Figure 9: Absorption profiles of the Na I D lines in HD 209458 compared against the observed absorption profile derived from ESPRESSO data, as presented in [27]. In the top row, the absorption points are shown in black, and their respective uncertainties are represented by a confidence interval (CI in the plot) band at the 1$\sigma$ level. The absorption features computed using SOAPv4 are overplotted. They were based on input MARCS models with two Na I abundances (solar-like) reported in the literature. The subsequent rows display the residuals between the models and observations. The colors of the data points and CI bands correspond to the respective model color.
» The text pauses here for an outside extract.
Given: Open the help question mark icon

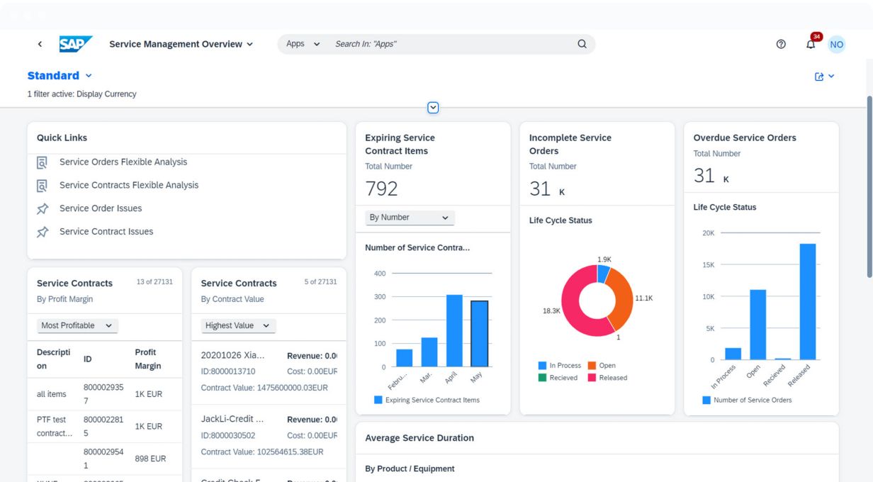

This planet was originally proposed to host the first detected atmosphere, inferred from an excess absorption in the sodium doublet region reported by [58]. Since then, the authenticity of this detection has been a subject of ongoing debate. In low-resolution studies, [59], [65], [66] confirmed this detection, whereas [26], [27] showed no evidence of an atmospheric signature in high-resolution observations. More recently, [67] showed based on simulations that the absorption feature that was observed in low-resolution by [58] could not be explained by the effect of stellar rotation on the transmission spectrum. A plausible resolution to the paradox is that sodium absorption in the atmosphere of mainly arises from the pressure-broadened wings of the D doublet, which formed in deeper, high-pressure layers. These broad wings can span several nanometers and appear as shallow but wide features in low-resolution spectra, which makes them detectable over large bandpasses. In contrast, high-resolution spectra isolate the narrow-line cores, where absorption may be weak or absent because the Na abundance at high altitudes is low or because it is obscured by clouds or hazes, resulting in little to no signal at these wavelengths. In ground-based high-resolution observations, this absorption thus disappears as a result of the continuum normalization on the data.

We used SOAPv4 to simulate the sodium absorption feature that is expected from the deformation of the stellar lines by the planet during the transit. An accurate modeling of the stellar surface behind the planet is essential because the range of planetary velocities that are projected along the line of sight during the transit causes any potential atmospheric absorption signal to fall within the velocity range of the POLDs. Because the host star is in the hotter range of solar-type stars, it has been shown [27], [28] that the the POLDs in high-resolution absorption spectra can only be accurately reproduced when NLTE effects in the spectral lines synthesis are accounted for. Therefore, we used synthetic spectra generated under NLTE conditions for the simulations to investigate the effect on the transmission spectrum.

To derive the transmission spectra from our simulations, we adopted the parameters listed in Table 1. One of the key parameters that significantly affects the amplitude of the POLDs is the stellar rotation speed, $v_{\text{eq}} \sin i$ [28]. This parameter can be determined through various techniques, including stellar line broadening [68], the analysis of stellar variability in photometric observations [2], [69], [70], and the Rossiter-McLaughlin effect [71], [72].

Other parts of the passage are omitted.